Originally posted by DrAchoo: His question is even more reasonable when we understand that the Big Bang is much more friendly to a Supreme Being than any previous "scientific" view of Cosmology. In fact it was initially rejected on exactly those grounds. |
I dispute the "friendliness" of big bang to the existence of creator-gods, but even so, those rejections were not scientific ones, but ideological ones. Big bang is not about god; it is about physics and mathematics, and, as your first quote hints, wherever there is ideology, there is a desire to superimpose its tenets unjustifiably on science. Your second quote is a good example of this. Stalinist Communism (like Nazism) was not so much a political ideology as it was a religion, and any threat from without was a heresy against it, including the threat of a resurgent theism backed, even unjustifiably, but a new theory of universal origins. This has nothing whatever to do with science, physics, or maths. |
I think my point was David wondered about some future mathematical discovery that proved a Supreme Being. I am pointing out that something along those lines has already been had (although the Big Bang model obviously does not "prove" God exists). Materialism, as a stand-in for the general western atheist's creed (is creedo a word?), took a body blow with the Big Bang.
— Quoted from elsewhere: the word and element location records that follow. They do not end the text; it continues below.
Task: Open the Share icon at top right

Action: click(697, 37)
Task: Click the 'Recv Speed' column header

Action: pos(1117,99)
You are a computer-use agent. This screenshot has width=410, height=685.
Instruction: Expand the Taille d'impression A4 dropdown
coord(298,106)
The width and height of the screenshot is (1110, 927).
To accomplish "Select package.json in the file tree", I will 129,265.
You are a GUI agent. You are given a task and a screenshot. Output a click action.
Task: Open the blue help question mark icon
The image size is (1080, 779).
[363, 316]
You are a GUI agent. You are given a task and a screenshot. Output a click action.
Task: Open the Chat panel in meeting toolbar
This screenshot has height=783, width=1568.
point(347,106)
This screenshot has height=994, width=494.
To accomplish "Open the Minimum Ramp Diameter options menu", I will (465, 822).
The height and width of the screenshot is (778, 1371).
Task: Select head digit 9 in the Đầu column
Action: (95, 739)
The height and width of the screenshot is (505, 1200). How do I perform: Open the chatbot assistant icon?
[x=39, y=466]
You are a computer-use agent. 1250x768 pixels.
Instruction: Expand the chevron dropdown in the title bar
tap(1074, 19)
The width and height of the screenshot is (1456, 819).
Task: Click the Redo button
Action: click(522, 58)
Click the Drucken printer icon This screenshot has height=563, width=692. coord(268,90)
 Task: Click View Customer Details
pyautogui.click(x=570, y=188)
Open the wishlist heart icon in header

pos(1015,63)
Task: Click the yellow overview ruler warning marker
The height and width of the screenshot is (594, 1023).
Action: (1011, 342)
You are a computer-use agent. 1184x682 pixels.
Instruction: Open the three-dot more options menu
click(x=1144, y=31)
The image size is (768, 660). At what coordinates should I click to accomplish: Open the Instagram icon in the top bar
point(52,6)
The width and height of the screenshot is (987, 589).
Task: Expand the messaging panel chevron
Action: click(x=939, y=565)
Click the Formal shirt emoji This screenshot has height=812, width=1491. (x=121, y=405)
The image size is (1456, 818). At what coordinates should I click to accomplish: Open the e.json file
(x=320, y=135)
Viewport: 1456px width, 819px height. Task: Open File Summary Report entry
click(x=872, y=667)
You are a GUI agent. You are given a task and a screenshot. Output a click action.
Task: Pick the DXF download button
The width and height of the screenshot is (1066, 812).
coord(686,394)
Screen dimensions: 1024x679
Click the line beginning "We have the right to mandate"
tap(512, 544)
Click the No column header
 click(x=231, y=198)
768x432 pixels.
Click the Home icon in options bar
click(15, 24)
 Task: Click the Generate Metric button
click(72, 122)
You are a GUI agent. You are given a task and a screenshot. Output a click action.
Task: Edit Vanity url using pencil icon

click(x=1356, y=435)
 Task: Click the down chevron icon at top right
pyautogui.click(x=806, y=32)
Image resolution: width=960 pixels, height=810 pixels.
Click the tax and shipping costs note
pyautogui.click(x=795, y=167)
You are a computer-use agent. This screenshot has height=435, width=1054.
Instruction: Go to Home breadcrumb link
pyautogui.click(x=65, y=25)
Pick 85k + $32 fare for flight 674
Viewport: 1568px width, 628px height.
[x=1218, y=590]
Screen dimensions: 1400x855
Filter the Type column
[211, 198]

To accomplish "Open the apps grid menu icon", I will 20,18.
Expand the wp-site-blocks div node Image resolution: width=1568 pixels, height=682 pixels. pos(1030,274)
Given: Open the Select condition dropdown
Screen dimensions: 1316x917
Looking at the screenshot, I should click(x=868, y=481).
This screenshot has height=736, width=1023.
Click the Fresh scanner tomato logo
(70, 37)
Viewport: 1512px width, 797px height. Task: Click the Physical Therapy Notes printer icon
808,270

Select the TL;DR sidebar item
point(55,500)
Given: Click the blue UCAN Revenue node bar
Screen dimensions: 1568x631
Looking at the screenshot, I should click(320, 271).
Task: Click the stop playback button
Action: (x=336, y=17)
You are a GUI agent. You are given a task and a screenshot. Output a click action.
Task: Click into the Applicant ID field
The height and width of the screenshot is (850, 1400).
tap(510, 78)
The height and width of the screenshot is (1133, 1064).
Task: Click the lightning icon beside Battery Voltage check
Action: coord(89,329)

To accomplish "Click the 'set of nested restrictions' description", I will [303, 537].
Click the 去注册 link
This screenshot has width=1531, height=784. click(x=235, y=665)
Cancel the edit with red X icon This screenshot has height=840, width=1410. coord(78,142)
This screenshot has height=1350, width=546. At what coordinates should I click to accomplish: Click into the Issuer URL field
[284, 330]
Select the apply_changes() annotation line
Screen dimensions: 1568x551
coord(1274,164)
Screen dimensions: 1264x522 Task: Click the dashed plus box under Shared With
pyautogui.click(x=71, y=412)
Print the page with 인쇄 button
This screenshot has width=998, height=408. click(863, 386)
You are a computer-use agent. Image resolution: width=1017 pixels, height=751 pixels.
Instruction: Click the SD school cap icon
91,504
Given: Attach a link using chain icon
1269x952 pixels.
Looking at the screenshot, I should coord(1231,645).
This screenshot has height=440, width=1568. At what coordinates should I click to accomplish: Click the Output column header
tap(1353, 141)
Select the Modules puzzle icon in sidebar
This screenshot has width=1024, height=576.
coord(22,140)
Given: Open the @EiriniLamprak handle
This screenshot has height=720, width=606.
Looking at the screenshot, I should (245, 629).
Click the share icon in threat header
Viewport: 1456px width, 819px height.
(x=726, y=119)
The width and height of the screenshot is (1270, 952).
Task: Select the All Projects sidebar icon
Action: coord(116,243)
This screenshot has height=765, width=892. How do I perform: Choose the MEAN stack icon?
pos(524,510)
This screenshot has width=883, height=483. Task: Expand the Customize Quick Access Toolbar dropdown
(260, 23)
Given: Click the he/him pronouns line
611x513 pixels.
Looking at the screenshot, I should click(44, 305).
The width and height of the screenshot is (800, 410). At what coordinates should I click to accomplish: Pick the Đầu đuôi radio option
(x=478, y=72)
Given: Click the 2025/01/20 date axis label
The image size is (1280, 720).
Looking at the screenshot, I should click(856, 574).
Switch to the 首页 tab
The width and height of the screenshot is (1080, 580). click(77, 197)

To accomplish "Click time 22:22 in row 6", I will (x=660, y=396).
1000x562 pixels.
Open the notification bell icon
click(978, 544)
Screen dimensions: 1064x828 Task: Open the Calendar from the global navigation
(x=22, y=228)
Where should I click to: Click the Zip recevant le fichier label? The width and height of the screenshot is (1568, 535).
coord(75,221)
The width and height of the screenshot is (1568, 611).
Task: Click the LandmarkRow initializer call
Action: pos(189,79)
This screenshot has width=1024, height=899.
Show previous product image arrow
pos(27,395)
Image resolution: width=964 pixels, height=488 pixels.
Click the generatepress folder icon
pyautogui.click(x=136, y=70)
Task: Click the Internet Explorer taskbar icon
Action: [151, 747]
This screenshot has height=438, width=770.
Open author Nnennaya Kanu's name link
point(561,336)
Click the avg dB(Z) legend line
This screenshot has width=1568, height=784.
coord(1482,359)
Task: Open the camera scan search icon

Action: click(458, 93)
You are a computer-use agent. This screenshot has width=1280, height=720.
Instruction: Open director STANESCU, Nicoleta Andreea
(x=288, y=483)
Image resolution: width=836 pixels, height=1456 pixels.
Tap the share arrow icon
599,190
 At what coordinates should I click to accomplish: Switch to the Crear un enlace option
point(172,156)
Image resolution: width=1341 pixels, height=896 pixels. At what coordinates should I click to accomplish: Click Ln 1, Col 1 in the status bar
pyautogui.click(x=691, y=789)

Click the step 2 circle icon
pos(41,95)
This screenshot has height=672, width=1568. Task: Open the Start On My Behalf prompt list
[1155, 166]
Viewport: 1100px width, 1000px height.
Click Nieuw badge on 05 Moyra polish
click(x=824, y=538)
Nothing fatal, of course, but truthfully it has caused problems. Materialism is, by far, at its strongest in a universe that is eternal with the same laws governing it throughout. Our universe, as we understand, has a beginning (a point where t=0 (t is time)) and is likely to have an end (at least a heat death). The laws that govern it do not seem to hold for all time. Take the inflationary period or whatever is "before" the Big Bang. It appears different laws govern these periods and the question becomes why? What laws govern the laws?
Message edited by author 2010-04-26 16:36:12.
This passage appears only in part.